Carlos Costa assinalou, por outro lado, que o facto de Salgado ter aderido ao Regime Excecional de Regularização Tributária (RERT) também não era suficiente, do ponto de vista legal, para afastar Salgado.

“Retirar a idoneidade é um ato de grande gravidade e necessita de justificação. Na altura, era necessário que houvesse uma condenação transitada em tribunal. Estou convencido que o Banco de Portugal tem atuado de forma diligente e segura como se exige enquanto autoridade de supervisão”, afirmou.

É uma questão de segurança jurídica da decisão. Desde fevereiro de 2013, e por minha iniciativa, sempre ao nível do Conselho de Administração e dos serviços, havia um seguimento atento de todas as notícias relacionadas com a área não financeira”.

Carlos Costa reforçou que o supervisor colocou “questões” para saber o que se passava na área não financeira, já que isso “era muito importante para o Banco de Portugal avaliar o nível de risco e o nível de idoneidade”.

O responsável vincou que “uma coisa é não renovar mandatos, outra coisa é interromper mandatos”.

De resto, Carlos Costa sublinhou que o supervisor “alertou o acionista Crédit Agricole sobre a existência de dúvidas acerca da idoneidade da administração”.

Novo Banco: continuam as negociações exclusivas com Lone Star

Durante a audição, Carlos Costa afirmou, ainda, que prosseguem as negociações exclusivas com o fundo norte-americano Lone Star para a venda do Novo Banco, realçando a complexidade do processo.

É uma matéria neste momento confidencial.

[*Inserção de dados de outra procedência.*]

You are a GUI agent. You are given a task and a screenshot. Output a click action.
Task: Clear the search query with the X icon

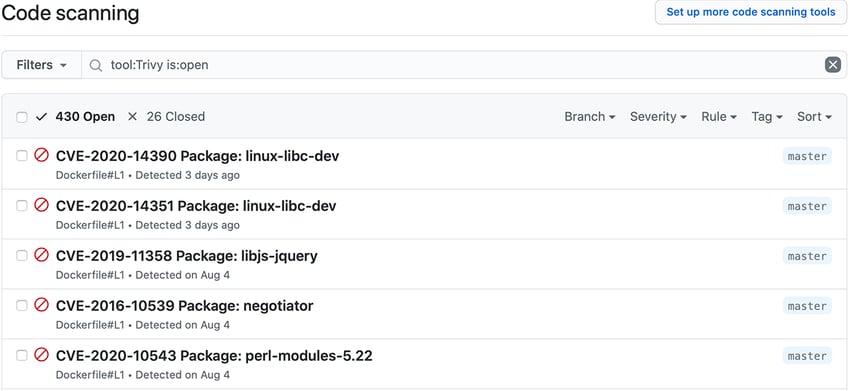pyautogui.click(x=833, y=65)
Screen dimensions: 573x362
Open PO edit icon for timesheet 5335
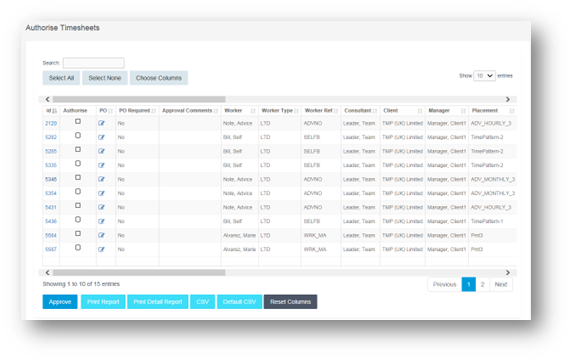(x=101, y=165)
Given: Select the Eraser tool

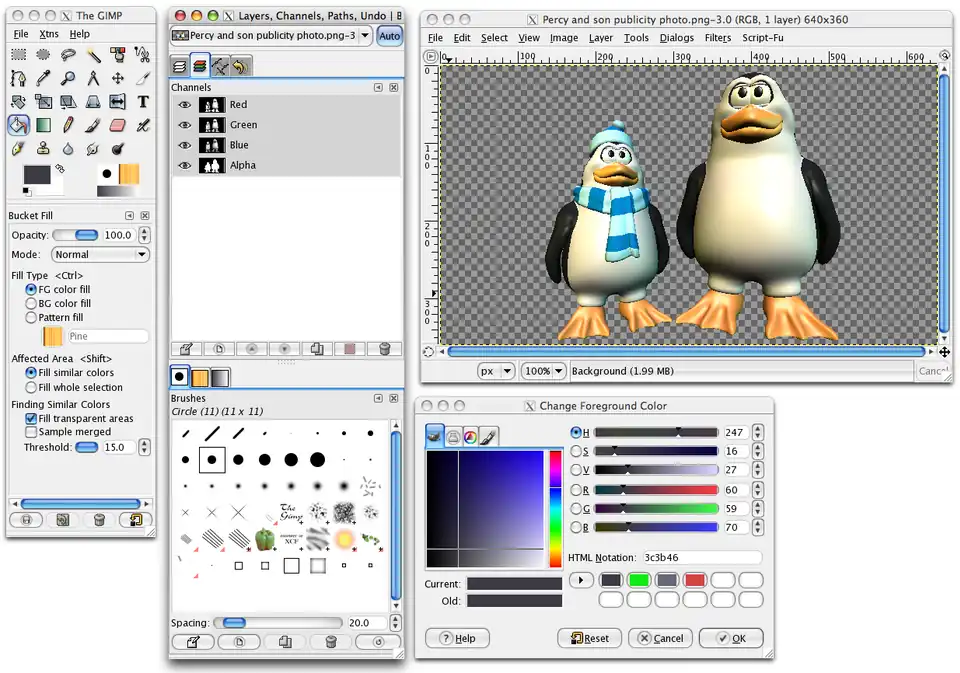Looking at the screenshot, I should coord(118,126).
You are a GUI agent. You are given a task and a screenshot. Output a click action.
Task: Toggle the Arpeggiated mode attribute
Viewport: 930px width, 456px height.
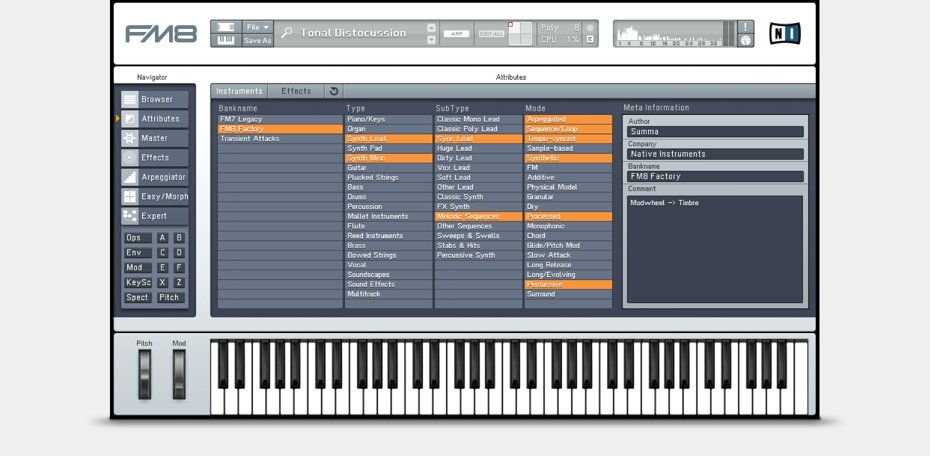click(568, 119)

Entrámos no período de negociações exclusivas, que continuam, porque se tratam de contratos muito complexos que exigem a intervenção de muitos técnicos quer do lado do Banco de Portugal, quer do lado do comprador”, afirmou Carlos Costa, depois de questionado sobre o processo de venda do Novo Banco.

“A minha esperança é que depois de terminado este processo o banco de transição possa ser considerado um ‘case study’ [caso de estudo] a nível europeu”, afirmou, sublinhando acreditar que o negócio vai mesmo avançar.

Antes, Carlos Costa já tinha defendido a opção tomada em 2014 pela resolução do Banco Espírito Santo (BES), levando à criação de um banco de transição (Novo Banco).

O Novo Banco mantém a sua quota de mercado e mantém-se como um importante financiador das empresas. Esperamos que se conclua a transferência da posição acionista do Fundo de Resolução para um novo investidor, que vai mostrar que há um papel para o banco no futuro”, assinalou, acrescentando que tal vai demonstrar que “a decisão de resolução do banco foi a correta”.

E rematou: “É fácil criar um banco de transição? Não é”.

De resto, o governador assumiu a decisão de não vender o banco em 2015, na primeira tentativa de alienação da entidade, explicando aos deputados que, na altura, a operação implicava “riscos” significativos, além de o valor oferecido não ser suficiente.